**WHAT THIS TASK INVOLVES**
List every line below that contains the word "chart", treating uppercase and lowercase letters as distinct.

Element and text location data

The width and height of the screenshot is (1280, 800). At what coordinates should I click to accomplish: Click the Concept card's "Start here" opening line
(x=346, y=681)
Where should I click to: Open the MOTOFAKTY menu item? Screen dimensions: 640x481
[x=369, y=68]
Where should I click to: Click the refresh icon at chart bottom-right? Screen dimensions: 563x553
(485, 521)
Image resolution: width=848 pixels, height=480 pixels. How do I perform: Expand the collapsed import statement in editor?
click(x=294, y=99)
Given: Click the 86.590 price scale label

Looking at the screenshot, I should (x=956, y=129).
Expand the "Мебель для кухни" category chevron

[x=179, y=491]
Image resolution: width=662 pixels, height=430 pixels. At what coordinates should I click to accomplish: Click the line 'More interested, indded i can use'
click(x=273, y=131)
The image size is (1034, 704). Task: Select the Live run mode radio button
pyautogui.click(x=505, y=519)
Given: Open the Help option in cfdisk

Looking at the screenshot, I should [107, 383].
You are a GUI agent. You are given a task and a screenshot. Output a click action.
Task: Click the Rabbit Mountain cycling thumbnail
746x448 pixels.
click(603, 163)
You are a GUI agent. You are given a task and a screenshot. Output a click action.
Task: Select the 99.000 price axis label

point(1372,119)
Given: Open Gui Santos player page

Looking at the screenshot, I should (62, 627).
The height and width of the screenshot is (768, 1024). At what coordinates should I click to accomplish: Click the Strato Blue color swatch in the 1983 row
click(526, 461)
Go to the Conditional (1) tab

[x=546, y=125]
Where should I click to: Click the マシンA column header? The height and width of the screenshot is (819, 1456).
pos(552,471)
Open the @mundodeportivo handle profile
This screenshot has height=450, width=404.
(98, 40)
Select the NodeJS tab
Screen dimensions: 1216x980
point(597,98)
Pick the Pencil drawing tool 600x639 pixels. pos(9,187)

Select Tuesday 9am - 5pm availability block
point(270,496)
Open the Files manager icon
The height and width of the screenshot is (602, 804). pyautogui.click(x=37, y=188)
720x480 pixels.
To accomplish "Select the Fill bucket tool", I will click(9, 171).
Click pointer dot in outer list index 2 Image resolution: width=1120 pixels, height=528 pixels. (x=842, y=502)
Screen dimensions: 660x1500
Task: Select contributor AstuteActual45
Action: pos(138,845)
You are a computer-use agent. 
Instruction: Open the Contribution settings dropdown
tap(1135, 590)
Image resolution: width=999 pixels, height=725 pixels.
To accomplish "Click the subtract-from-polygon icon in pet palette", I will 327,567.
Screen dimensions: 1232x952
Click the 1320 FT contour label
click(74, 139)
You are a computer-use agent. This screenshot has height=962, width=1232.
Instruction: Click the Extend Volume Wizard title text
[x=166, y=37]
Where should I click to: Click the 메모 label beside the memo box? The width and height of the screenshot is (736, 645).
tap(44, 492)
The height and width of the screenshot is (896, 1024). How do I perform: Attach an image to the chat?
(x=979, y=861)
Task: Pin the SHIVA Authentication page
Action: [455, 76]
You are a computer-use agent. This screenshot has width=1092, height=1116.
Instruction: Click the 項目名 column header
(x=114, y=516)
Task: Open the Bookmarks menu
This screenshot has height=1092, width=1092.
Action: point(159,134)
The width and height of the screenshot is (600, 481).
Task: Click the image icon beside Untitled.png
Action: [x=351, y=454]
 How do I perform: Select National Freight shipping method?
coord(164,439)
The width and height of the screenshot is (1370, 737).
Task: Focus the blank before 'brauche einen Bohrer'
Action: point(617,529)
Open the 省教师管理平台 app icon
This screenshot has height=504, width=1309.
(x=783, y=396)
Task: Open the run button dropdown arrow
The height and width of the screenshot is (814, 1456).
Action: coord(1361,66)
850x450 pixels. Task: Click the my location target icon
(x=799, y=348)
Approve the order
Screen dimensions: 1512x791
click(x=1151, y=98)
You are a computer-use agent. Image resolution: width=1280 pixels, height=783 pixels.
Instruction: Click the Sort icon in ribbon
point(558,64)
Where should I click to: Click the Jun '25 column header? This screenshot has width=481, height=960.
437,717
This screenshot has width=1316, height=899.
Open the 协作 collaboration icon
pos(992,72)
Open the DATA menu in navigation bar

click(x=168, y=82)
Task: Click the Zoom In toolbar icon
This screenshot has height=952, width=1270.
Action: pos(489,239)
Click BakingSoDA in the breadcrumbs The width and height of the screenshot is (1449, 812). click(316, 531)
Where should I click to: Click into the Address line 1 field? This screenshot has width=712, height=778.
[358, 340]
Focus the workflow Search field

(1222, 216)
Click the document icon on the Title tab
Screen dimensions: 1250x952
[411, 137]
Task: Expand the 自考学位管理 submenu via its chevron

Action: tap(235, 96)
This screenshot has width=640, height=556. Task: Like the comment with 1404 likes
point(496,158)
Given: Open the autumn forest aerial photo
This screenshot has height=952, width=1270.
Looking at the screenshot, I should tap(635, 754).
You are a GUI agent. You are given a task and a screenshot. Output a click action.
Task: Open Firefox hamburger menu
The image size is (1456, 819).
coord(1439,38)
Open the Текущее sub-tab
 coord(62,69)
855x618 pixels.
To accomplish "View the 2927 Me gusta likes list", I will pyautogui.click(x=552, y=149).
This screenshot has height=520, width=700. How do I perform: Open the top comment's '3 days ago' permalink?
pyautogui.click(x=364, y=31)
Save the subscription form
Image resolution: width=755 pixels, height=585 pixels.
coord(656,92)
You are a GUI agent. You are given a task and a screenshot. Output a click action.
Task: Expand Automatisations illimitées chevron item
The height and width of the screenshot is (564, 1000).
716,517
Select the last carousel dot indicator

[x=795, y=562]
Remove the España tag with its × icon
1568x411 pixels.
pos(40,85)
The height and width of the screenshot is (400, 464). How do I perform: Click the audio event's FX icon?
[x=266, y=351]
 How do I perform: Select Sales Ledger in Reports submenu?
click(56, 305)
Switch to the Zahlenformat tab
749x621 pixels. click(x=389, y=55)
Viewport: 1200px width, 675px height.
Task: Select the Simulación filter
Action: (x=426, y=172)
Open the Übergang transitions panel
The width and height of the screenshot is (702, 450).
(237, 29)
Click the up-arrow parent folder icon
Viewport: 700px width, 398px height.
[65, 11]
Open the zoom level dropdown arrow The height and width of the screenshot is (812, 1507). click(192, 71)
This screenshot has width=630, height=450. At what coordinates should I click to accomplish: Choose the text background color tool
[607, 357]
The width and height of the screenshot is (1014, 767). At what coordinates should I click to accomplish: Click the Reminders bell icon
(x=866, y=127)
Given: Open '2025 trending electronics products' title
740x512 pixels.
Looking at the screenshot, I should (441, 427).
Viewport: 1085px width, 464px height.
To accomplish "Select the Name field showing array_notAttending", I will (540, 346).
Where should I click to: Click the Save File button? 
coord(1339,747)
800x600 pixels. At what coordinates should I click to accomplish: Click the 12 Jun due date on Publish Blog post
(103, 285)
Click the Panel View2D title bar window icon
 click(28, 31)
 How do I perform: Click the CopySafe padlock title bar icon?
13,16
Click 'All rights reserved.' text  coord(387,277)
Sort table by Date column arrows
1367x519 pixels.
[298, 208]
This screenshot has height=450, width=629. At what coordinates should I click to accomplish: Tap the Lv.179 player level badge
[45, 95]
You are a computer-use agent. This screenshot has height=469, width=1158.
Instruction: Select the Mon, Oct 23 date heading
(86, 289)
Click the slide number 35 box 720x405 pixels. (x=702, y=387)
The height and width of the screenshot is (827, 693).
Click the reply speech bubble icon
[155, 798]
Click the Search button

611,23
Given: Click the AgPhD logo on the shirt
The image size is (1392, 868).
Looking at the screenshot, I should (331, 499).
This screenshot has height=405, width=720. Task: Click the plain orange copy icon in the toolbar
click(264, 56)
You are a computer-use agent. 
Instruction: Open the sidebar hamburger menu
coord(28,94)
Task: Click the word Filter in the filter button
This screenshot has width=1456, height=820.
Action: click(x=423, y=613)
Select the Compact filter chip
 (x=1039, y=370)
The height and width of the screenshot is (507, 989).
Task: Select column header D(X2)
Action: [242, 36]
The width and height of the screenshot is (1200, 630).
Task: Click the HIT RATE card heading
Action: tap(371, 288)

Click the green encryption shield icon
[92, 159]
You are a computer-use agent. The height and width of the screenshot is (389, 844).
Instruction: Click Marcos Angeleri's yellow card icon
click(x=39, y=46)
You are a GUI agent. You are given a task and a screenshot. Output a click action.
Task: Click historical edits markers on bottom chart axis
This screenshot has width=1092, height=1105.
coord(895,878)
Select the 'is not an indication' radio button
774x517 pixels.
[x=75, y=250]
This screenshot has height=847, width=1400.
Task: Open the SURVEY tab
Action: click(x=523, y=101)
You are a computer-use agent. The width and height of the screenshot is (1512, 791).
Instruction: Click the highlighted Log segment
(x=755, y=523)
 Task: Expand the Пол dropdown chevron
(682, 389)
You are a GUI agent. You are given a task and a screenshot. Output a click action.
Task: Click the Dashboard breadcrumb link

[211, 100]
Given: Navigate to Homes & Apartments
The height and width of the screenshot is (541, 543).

**EXPECTED ANSWER**
Where should I click to: Click the refresh icon at chart bottom-right? Screen dimensions: 563x553
Task: Click historical edits markers on bottom chart axis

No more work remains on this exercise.